Il testo chiarisce che l’ordine giudiziario resta unico e autonomo, ma al suo interno si distinguono due carriere separate: giudicante e requirente. Il passaggio dall’una all’altra, oggi possibile in casi limitati, viene sostanzialmente precluso: si nasce pm o giudice e tale si rimane. È un cambio di paradigma, salutato dal centrodestra come necessario per sancire la separazione tra chi accusa e chi giudica e restituire al giudice una terzietà non solo sostanziale ma anche organizzativa.
L’attuale CSM viene scisso in due organi di autogoverno: uno per la magistratura giudicante, l’altro per la magistratura requirente. Entrambi presieduti dal Presidente della Repubblica, includono come membri di diritto, rispettivamente, il Primo Presidente e il Procuratore generale della Corte di cassazione. La composizione degli altri membri introduce un elemento inedito e controverso: un sistema di sorteggio su elenchi distinti, per due terzi pescando tra i magistrati della relativa carriera e per un terzo tra avvocati e professori inseriti in un elenco formato dal Parlamento in seduta comune. I componenti restano in carica quattro anni e non sono rieleggibili nel sorteggio successivo. Per la maggioranza, il meccanismo è un antidoto al potere delle correnti; per i critici, rischia di indebolire la rappresentanza e la responsabilità dei togati.

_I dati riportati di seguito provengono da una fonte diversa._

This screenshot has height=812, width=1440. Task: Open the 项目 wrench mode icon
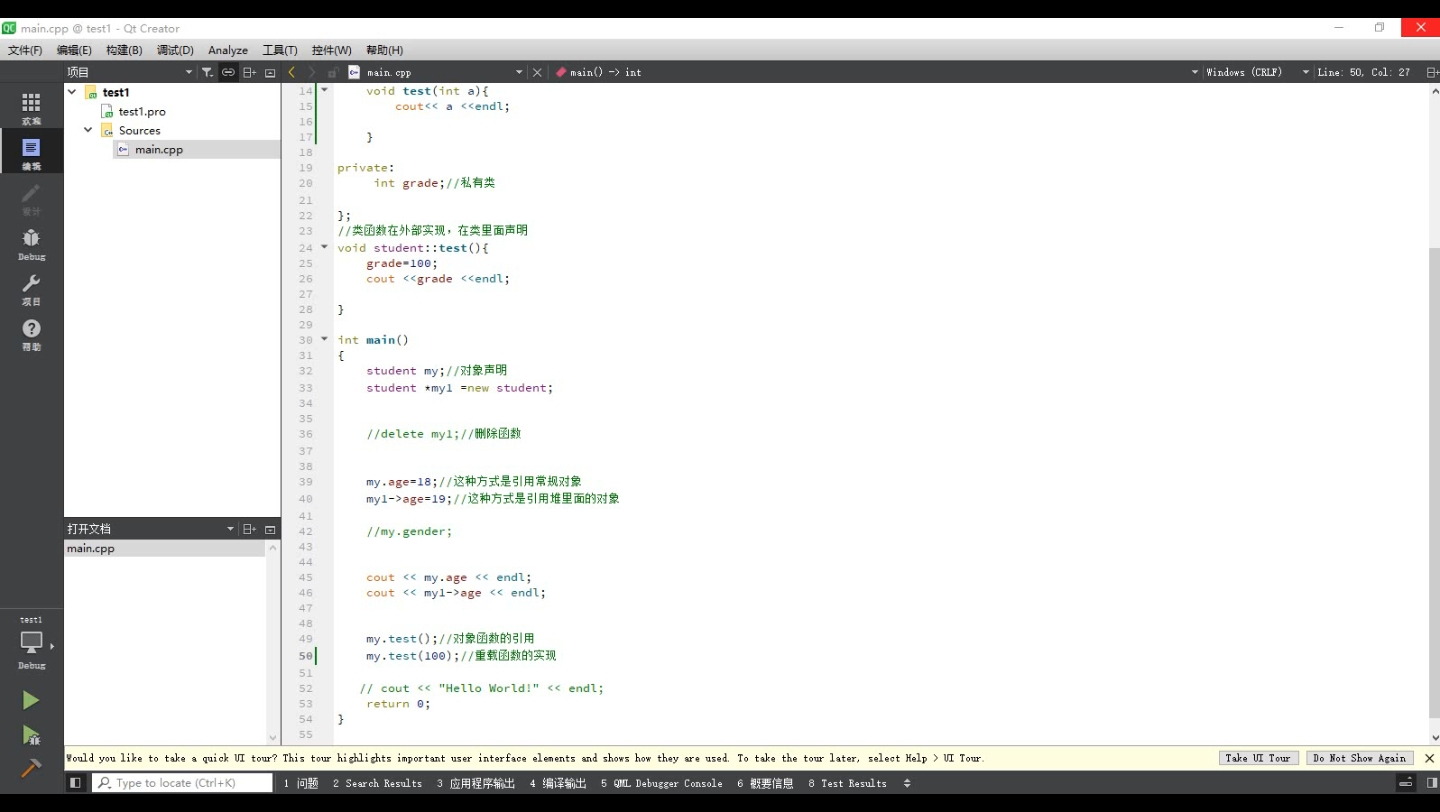click(x=31, y=288)
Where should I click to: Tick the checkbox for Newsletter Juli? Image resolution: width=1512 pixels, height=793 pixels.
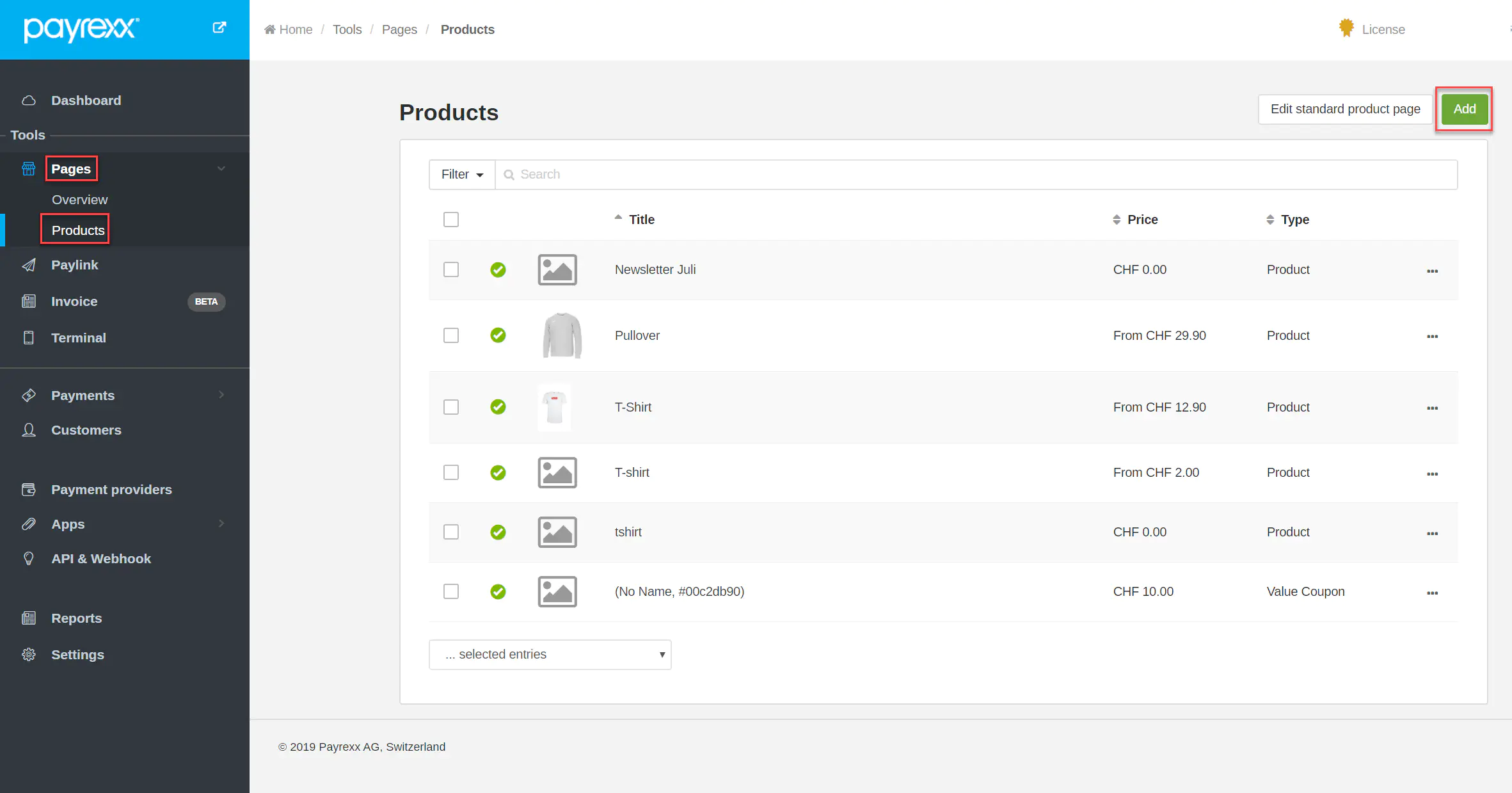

La giurisdizione disciplinare sui magistrati non sarà più di competenza del CSM ma di una nuova Alta Corte. L’organo sarà composto da 15 membri, con una formula mista: alcuni nominati dal Quirinale, altri sorteggiati dagli elenchi parlamentari e altri ancora sorteggiati tra i magistrati con determinati requisiti. È prevista la possibilità di impugnare le decisioni della stessa Alta Corte in diversa composizione. Obiettivo dichiarato: separare in modo netto la funzione disciplinare dalla dinamica associativa interna alle toghe. Obiezione dei detrattori: si rischia un organo troppo permeabile ai rapporti con la politica, specie per la componente estratta da elenchi compilati dal Parlamento.
Il sistema si accompagna a un regime rigoroso di incompatibilità per i componenti degli organi di autogoverno e dell’Alta Corte, che non possono esercitare la professione di avvocato né ricoprire cariche politiche o di governodurante il mandato. Si punta così a ridurre conflitti di interessi e commistioni fra ruoli.
La Costituzione stabilisce la procedura: quando una riforma costituzionale non raggiunge i due terzi in seconda deliberazione in entrambe le Camere, entro tre mesi dalla sua pubblicazione può essere chiesto il referendum confermativo da uno dei soggetti legittimati: un quinto dei parlamentari di una Camera, 500mila elettori, oppure cinque consigli regionali. Non c’è quorum: la legge entra in vigore se la maggioranza dei voti validi è favorevole; in caso contrario, la riforma decade. La finestra temporale ipotizzata è la primavera 2026. In termini politici, sarà una campagna ad alta polarizzazione: il governo punta a presentare la riforma come “giustizia più equa e trasparente”; le opposizioni proveranno a trasformarla nel simbolo di un riequilibrio (a loro giudizio pericoloso) tra poteri.
Non è una riforma “a costo zero” sul piano organizzativo: serviranno regolamenti attuativi, riorganizzazione delle carriere, ridefinizione dei concorsi, nuove procedure per le nomine e per la disciplina. E servirà tempo: anche fonti governative hanno evocato un orizzonte di 7-8 anni per vedere la piena messa a regime del nuovo sistema.